The U.S. economy grew at a rate of 2.4% in the second quarter of 2023, according to gross domestic product (GDP) statistics released by the Bureau of Economic Analysis (BEA) on Thursday morning.
Real GDP increased by 2.0% in the first quarter of 2022 after being revised up from an initial estimate of 1.1%, according to the BEA. Economists expected the GDP would be around 2% in the second quarter of 2023, following high inflation and an interest rate increase from the Federal Reserve on Wednesday. (RELATED: China’s Economic Turmoil Could Raise Prices For The Average American, Experts Say)
“That’s not great, but not terrible—at least in normal circumstances.” E.J. Antoni, research fellow at the Heritage Foundation’s Grover M. Hermann Center for the Federal Budget, told the Daily Caller News Foundation.

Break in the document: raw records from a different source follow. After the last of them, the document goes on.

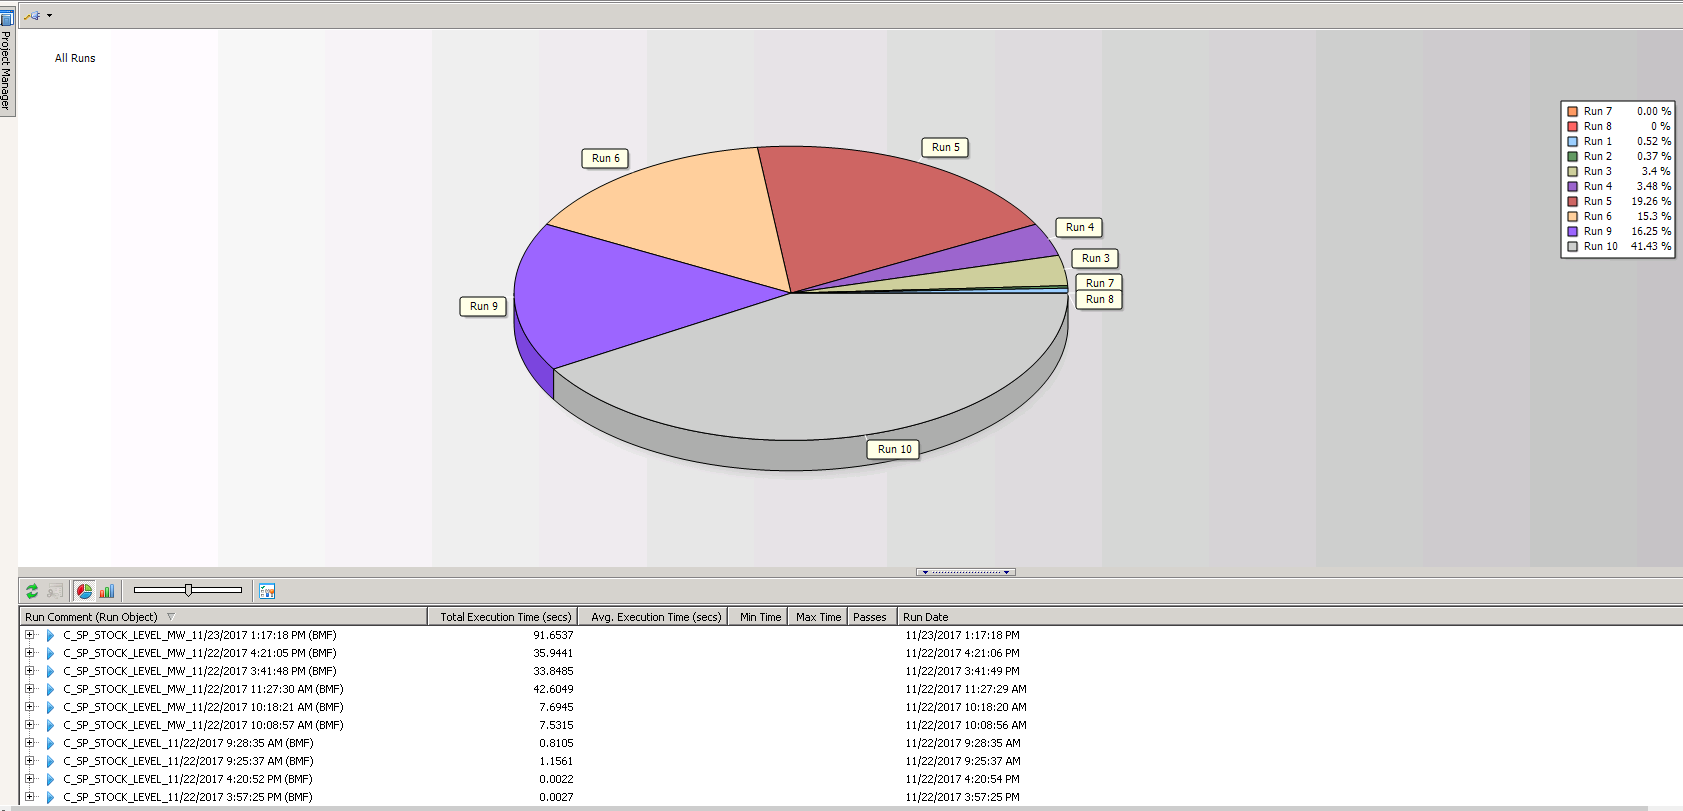The image size is (1683, 811).
Task: Click the Run Date column header
Action: [x=925, y=617]

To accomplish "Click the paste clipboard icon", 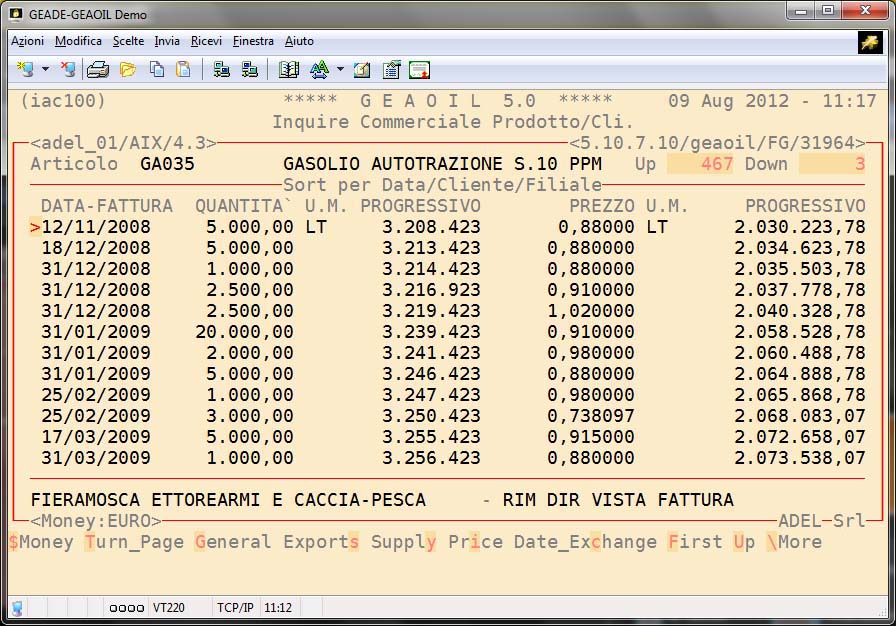I will (x=183, y=69).
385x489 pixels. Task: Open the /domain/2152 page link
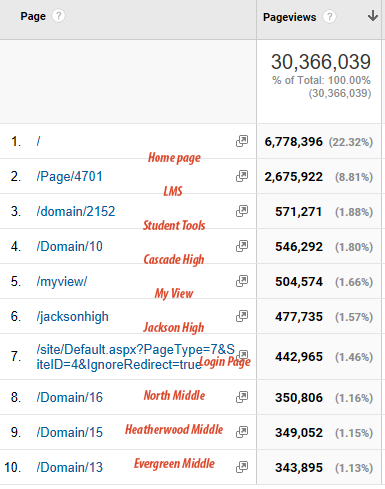click(76, 211)
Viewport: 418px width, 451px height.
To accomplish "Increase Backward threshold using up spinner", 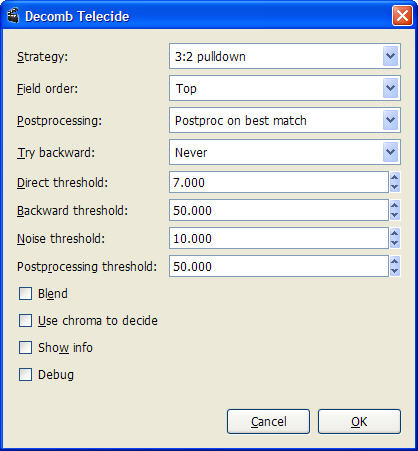I will coord(395,205).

“Virtually every economic indicator is pointing to recession, probably starting sometime around December,” Antoni added. “The Biden administration made a bad fiscal situation inestimably worse by stomping on the gas and further increasing the spending, borrowing, and printing of money by the government. That simultaneously caused 40-year-high inflation and crowded out private investment, both of which are starving economic growth.”
Flash PMI shows anemic growth, lower but sticky inflation, manufacturing still living off backlogs; hiring persists but will come down as future expectations deteriorate; but remember that we’re falling from a low level, not a peak – even a small drop puts us further below trend: pic.twitter.com/aH7YDb5ioK
— EJ Antoni (@RealEJAntoni) July 26, 2023
The Federal Reserve announced its 11th interest rate hike since March 2022 on Wednesday in an effort to rein in inflation, which, though decreasing, is still elevated above target levels. The federal funds rate currently sits at 5.25% to 5.50%, the highest since January 2001.
Inflation ticked down but remained well above the target range in June, increasing 3.0% on an annual basis compared to 4.0% in May, while Core CPI, which excludes energy and food, remained higher at 4.8% for the year in June, compared to 5.3%. Energy prices rose only 0.6% in June, showing a fall of 16.7% for the year.
The 2.4% figure is an advanced estimate and will be updated as additional data becomes available, according to the BEA.